__Task brief__. Repeat the data exactly, with every line included.

__The data__.
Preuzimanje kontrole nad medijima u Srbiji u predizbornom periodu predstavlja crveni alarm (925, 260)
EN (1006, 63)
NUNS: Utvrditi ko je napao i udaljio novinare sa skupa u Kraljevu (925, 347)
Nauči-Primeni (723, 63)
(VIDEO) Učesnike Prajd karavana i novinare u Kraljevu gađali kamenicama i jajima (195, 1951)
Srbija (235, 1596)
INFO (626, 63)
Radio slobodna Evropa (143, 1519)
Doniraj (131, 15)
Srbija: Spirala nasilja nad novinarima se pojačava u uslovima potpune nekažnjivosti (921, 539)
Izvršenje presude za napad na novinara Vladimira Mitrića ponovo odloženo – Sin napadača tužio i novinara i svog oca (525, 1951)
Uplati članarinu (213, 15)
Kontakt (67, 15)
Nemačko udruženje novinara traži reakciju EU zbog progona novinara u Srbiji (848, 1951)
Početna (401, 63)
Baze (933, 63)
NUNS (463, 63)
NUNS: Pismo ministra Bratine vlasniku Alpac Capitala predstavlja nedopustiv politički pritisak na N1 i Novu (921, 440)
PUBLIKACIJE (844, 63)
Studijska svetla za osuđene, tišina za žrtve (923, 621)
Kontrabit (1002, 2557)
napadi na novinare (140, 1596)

__Answer for this exercise__.
Preuzimanje kontrole nad medijima u Srbiji u predizbornom periodu predstavlja crveni alarm (925, 260)
EN (1006, 63)
NUNS: Utvrditi ko je napao i udaljio novinare sa skupa u Kraljevu (925, 347)
Nauči-Primeni (723, 63)
(VIDEO) Učesnike Prajd karavana i novinare u Kraljevu gađali kamenicama i jajima (195, 1951)
Srbija (235, 1596)
INFO (626, 63)
Radio slobodna Evropa (143, 1519)
Doniraj (131, 15)
Srbija: Spirala nasilja nad novinarima se pojačava u uslovima potpune nekažnjivosti (921, 539)
Izvršenje presude za napad na novinara Vladimira Mitrića ponovo odloženo – Sin napadača tužio i novinara i svog oca (525, 1951)
Uplati članarinu (213, 15)
Kontakt (67, 15)
Nemačko udruženje novinara traži reakciju EU zbog progona novinara u Srbiji (848, 1951)
Početna (401, 63)
Baze (933, 63)
NUNS (463, 63)
NUNS: Pismo ministra Bratine vlasniku Alpac Capitala predstavlja nedopustiv politički pritisak na N1 i Novu (921, 440)
PUBLIKACIJE (844, 63)
Studijska svetla za osuđene, tišina za žrtve (923, 621)
Kontrabit (1002, 2557)
napadi na novinare (140, 1596)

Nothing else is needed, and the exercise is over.